Amazon Web Services for FileMaker App Development
This post is a followup to a presentation given recently to the New York FileMaker Developers Group (nyfmp.org) about our experience with Amazon Web Services.
Amazon Web Services (AWS)
AWS has been around since the 2006 launch of Amazon’s S3 storage service, and some FileMaker developers have been using Amazon Machine Instances (AMIs—there are a lot of acronyms in this arena) with their clients for years. It is only with the launch of FileMaker Cloud and the commensurate offerings from Microsoft (Azure) and Google (Google Cloud) that this arena become more alluring to us.
While we love MacOS and use it extensively as our individual operating system of choice, we prefer Windows Server for FileMaker Server and recommend it to all our business and education clients.
As a distributed company, we have been looking to improve upon our current development set up where we had a Mac functioning as a server in our New York office. The remote user experience, through Apple Remote Desktop or WAN, was less than ideal. With FileMaker Cloud in the offing, we decided to move our development environment to AWS and have not looked back.

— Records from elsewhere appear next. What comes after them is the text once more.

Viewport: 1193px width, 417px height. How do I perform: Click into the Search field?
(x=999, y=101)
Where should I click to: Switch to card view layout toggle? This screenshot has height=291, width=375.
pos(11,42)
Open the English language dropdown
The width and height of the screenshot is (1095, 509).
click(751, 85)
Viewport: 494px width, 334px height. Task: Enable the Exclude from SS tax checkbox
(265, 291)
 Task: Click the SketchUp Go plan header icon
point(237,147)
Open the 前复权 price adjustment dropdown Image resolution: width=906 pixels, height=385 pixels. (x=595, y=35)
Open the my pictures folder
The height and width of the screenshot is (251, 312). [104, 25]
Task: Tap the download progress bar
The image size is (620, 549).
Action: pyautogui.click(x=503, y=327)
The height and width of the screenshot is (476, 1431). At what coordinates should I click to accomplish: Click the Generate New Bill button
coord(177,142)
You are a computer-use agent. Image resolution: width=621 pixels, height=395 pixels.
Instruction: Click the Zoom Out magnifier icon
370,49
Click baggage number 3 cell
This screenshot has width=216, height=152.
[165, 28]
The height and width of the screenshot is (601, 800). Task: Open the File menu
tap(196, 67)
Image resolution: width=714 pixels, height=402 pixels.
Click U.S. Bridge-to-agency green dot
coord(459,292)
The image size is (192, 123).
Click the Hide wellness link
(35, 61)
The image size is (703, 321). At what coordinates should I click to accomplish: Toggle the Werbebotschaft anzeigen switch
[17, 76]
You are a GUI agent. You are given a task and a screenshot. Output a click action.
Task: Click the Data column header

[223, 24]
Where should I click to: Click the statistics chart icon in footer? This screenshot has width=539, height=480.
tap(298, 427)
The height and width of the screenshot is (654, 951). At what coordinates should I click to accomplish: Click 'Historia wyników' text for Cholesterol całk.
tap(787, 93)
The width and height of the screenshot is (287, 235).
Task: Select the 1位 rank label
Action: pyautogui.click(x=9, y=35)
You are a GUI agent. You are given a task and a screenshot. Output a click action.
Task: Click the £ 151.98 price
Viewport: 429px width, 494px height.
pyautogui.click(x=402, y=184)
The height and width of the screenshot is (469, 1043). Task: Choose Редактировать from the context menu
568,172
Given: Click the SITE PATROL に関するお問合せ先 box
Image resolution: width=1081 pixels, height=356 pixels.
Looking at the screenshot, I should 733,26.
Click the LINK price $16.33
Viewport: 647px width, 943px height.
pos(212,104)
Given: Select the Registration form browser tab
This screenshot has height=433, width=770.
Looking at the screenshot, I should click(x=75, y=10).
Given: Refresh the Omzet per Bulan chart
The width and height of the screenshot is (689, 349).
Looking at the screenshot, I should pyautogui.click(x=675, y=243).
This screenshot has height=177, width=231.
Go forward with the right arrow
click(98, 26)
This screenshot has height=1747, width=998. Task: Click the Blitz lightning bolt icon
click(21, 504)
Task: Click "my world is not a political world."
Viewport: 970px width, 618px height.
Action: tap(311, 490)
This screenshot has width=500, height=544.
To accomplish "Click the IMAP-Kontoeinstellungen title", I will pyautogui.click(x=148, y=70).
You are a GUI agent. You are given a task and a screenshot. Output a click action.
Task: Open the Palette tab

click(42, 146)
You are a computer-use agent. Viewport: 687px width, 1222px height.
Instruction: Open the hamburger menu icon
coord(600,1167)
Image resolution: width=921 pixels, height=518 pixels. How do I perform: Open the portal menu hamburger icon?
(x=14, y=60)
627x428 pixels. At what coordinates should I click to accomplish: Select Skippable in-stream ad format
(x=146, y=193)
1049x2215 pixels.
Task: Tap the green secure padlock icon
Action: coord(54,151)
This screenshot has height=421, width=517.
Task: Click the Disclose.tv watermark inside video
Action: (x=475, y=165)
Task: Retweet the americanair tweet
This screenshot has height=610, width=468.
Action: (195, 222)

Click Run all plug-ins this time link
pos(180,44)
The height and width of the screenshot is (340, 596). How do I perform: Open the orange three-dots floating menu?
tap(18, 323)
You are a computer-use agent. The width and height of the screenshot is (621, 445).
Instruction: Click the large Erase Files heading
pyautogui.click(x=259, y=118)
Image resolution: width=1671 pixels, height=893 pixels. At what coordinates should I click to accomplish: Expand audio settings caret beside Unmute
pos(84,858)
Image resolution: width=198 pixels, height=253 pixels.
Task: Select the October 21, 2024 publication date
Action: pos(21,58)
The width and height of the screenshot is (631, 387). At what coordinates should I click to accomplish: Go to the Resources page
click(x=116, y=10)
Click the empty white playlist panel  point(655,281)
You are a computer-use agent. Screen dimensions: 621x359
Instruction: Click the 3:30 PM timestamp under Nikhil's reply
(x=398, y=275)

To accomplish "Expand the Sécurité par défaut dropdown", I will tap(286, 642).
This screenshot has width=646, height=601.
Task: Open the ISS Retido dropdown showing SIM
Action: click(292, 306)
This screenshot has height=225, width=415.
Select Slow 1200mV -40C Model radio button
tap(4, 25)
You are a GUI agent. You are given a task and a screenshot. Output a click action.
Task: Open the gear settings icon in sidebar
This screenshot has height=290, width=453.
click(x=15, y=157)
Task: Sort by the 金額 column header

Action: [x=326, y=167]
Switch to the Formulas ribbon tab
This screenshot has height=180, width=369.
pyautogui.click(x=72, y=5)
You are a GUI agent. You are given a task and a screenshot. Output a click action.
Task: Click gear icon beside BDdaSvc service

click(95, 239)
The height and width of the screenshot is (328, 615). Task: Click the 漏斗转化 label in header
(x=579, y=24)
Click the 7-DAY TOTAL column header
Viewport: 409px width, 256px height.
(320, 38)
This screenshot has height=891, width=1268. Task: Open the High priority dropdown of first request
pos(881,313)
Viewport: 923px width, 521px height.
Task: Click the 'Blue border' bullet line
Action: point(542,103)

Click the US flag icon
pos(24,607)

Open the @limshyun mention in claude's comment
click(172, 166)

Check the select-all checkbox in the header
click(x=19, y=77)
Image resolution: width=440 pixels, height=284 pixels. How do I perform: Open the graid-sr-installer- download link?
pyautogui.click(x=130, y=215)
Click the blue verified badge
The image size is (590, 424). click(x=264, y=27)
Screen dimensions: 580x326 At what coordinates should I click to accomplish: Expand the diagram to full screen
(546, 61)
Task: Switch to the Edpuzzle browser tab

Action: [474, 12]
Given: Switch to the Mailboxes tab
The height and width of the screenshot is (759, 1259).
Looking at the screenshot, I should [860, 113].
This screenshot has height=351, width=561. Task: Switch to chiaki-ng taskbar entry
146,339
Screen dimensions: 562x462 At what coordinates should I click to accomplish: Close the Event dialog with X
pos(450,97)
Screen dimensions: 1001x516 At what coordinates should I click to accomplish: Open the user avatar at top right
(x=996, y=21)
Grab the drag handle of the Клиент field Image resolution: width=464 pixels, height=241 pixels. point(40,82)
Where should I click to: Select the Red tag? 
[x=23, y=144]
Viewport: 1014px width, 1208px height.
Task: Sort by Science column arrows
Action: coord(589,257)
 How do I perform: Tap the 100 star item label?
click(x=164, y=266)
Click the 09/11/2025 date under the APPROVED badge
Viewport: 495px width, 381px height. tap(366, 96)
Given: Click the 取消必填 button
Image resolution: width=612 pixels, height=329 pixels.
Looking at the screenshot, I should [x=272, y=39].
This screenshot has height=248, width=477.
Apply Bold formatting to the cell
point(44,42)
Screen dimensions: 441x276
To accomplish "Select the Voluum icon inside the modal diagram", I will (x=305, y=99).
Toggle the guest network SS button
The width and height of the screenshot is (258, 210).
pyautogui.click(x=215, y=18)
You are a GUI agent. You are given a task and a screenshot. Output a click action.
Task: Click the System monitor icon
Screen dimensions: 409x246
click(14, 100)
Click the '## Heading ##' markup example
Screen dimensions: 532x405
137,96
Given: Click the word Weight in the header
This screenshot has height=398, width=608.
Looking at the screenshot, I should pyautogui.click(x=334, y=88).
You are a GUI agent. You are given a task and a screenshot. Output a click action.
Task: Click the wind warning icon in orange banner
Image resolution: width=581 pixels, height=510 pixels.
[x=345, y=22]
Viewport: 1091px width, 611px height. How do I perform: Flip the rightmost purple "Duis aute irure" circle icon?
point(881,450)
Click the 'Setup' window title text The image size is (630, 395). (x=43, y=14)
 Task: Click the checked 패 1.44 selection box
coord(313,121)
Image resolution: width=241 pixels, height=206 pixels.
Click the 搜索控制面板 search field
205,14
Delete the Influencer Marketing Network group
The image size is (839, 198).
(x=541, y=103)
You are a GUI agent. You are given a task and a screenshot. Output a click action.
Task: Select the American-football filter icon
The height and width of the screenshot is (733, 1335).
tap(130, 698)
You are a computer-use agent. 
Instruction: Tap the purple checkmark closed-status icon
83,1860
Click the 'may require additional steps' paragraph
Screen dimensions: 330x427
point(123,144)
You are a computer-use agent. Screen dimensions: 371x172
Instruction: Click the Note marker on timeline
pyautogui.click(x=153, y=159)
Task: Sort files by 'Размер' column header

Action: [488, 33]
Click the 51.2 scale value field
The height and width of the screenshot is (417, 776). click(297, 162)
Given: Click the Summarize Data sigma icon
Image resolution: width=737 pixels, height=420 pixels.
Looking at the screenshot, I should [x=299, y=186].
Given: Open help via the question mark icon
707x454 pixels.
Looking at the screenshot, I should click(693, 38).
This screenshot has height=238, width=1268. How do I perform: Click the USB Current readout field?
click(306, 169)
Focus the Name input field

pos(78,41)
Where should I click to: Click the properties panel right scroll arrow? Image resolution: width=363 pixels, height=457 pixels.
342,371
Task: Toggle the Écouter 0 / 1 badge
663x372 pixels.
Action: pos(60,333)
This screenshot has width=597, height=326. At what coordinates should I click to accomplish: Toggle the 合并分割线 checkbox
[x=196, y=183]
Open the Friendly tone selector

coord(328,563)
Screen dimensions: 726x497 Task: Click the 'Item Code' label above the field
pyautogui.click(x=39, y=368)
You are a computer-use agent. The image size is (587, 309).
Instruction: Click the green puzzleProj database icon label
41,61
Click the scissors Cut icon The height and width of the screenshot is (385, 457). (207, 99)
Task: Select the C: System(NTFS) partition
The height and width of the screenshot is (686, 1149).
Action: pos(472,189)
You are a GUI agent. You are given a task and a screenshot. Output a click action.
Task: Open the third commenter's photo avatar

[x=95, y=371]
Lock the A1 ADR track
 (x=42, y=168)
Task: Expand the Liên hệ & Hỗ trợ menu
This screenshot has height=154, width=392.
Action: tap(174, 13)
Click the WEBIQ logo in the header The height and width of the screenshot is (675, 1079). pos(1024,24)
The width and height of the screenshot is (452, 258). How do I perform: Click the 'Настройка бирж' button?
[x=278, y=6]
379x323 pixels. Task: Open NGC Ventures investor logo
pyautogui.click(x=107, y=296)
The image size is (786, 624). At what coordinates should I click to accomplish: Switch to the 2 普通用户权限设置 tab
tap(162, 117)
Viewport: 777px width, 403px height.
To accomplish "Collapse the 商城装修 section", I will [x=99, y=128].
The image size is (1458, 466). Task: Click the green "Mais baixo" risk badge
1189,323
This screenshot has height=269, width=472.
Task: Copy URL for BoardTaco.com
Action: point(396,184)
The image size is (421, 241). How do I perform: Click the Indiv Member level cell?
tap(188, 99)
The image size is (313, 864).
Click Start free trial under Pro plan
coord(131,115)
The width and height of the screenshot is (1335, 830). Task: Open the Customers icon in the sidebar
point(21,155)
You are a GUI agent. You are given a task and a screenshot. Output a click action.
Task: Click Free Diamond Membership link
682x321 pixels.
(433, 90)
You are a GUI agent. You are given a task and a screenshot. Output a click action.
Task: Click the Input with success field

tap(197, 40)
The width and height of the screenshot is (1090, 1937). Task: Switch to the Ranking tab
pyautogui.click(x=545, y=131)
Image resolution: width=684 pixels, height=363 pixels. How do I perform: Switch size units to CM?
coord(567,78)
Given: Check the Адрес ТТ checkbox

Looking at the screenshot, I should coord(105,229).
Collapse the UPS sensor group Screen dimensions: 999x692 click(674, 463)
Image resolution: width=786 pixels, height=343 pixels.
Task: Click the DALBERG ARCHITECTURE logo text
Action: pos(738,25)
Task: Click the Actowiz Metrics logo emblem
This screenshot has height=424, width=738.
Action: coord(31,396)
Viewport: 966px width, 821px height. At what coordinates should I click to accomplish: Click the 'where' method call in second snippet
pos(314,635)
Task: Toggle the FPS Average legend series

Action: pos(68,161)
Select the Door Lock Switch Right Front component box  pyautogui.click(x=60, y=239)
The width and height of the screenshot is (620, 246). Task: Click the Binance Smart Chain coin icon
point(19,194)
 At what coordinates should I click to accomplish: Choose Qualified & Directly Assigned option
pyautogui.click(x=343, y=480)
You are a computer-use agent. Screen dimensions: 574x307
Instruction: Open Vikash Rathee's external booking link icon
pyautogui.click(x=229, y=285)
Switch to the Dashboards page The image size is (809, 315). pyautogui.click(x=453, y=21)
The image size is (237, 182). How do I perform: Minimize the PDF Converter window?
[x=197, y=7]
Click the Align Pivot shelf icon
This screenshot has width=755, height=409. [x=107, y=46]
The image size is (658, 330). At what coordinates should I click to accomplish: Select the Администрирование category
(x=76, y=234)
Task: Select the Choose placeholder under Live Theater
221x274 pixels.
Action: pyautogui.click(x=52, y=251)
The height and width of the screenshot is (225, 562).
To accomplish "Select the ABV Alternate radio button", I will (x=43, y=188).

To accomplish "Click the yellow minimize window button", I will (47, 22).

AWS is what some people term as IAAP or Infrastructure as a Platform. Regardless of the acronym, it is a cloud-based means of creating computing infrastructure that is configurable and can be scaled up and down as needs demand.
How We Use AWS
For our purposes, we needed a Windows Server, storage drives, and a means of accessing the server remotely. As developers of larger scale FileMaker solutions, we are used to doing exactly this with our institutional clients and it was one of the reasons that we were willing to make the leap to the cloud. Remote Desktop Protocol (RDP) with Windows and a reasonable Internet connection has been shown to provide a “you are there” experience.
AWS is perfectly suited to this approach. We were able to spin up a Windows 2012 R2 server t2 (Tier Two) with 4 GB of RAM, a 40 GB drive for the OS and FileMaker Server and an ancillary 50 GB back up drive in about 30 minutes. The drives are setup using Elastic Block Storage (EBS), and they behave as attached drives, which is different from S3. We also use the Elastic IP service, which provides a static IPv4 public IP address. Elastic IP is available at no charge while an instance is running.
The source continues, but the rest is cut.